Be Our Guest at the Theatre Factory | Theater | Pittsburgh | Pittsburgh City Paper

Be Our Guest at the Theatre Factory

Twelve crazy people are just too much for one show

Fourteen people! If I took nothing else away from local playwright F.J. Hartland’s Be Our Guest, it’s that the cast comprises 14 people! Most new musicals don’t feature 14 people, let alone situation comedies like this.

Some of the funniest evenings I’ve spent in the theater have been at Hartland plays, so I was eager to see this new one, in a special fundraising production for the Theatre Factory. The plot concerns the Guest family, a group of wackadoos living in some rural outland. The oldest Guest son — the only normal one in the bunch — brings home his new bride to meet the family. Hijinks ensue.

In some ways, Be Our Guest is a tribute to another large-cast show about two lovebirds and a wildly eccentric family, the Kaufman & Hart classic You Can’t Take It With You … but on steroids. These people aren’t merely eccentric, they’re certifiable. The mother spends her time selecting her gravestone, epitaph and burial dress … even though she’s not ill. The father is a historical re-enactor who, every time he enters, is dressed as a different first lady.
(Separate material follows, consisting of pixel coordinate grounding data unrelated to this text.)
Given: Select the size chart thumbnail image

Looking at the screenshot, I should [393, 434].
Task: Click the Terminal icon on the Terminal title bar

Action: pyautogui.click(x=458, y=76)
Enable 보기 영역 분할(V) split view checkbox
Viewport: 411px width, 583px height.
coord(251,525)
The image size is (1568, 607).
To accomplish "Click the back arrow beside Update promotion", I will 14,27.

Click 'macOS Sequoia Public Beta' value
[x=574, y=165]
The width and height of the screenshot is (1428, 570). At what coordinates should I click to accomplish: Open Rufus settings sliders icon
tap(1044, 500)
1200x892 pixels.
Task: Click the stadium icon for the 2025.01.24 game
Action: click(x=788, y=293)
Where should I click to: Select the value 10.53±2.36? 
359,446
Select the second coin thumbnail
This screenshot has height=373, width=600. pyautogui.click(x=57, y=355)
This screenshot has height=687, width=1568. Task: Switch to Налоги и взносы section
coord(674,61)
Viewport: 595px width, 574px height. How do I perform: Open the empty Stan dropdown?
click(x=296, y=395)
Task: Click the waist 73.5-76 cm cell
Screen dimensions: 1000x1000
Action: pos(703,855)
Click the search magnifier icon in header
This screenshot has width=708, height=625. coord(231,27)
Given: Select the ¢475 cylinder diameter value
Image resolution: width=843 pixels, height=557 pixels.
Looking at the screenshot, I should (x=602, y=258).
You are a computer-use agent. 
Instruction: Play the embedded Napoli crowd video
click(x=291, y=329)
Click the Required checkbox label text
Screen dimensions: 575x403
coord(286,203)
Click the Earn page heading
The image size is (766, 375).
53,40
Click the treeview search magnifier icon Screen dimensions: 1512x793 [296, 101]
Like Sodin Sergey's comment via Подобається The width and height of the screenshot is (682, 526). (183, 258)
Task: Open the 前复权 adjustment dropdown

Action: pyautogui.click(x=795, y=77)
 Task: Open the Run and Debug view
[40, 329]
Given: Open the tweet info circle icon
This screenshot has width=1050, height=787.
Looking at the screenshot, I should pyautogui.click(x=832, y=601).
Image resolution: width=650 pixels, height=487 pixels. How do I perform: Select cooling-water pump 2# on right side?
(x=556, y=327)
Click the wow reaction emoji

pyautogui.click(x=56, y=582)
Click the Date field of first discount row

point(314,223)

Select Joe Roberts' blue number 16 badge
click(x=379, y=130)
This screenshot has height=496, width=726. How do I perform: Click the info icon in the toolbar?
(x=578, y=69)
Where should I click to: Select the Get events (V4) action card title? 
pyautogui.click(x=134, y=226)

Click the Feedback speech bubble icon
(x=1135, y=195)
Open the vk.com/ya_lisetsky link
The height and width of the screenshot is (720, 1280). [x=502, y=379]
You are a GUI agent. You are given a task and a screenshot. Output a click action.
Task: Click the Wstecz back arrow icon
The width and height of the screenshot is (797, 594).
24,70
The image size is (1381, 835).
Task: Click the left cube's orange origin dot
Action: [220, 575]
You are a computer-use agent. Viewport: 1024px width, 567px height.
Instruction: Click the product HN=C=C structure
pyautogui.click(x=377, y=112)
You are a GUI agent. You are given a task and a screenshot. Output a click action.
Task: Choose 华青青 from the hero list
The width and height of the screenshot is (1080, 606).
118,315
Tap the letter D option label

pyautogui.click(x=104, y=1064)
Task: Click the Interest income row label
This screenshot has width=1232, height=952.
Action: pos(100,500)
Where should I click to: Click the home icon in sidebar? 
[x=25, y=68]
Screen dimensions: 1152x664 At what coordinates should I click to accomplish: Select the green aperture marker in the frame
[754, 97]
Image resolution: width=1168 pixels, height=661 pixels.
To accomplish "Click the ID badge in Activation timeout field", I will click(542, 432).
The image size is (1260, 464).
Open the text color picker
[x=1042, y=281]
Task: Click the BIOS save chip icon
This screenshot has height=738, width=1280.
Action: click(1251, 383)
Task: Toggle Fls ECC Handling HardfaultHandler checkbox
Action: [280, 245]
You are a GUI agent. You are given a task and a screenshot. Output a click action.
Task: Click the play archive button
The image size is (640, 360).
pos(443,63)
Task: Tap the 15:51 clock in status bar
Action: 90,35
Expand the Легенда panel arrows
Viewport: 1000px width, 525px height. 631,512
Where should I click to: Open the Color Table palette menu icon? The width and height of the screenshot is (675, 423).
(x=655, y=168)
The daughter carries around (and speaks for) the stuffed carcass of the family’s dead dog, the grandmother is dating a porn star … and on and on. All of them, except for the newlyweds, are smack out of their minds.

And 12 crazy people are just too much for one show. Hartland simply doesn’t have time to develop the strong structural spine he needs to carry all of this insanity. When the last of the dozen enters and proceeds to unwrap her hyper-lunacy, we are waaaay over it.

But this is an early production of a new script, and Hartland is too smart a playwright not to understand the work ahead. Not that he needs my advice, but cutting the cast in half would be an excellent place to begin.

Director Jacob Wadsworth does a terrific job keeping the pace and energy bright and fast. There are too many in the cast to mention individually, but I did enjoy T.J. Firneno, Teresa Madden Harrold, Greta K. Englert and Tom Protulipac, who manage to find a few moments to make an impression.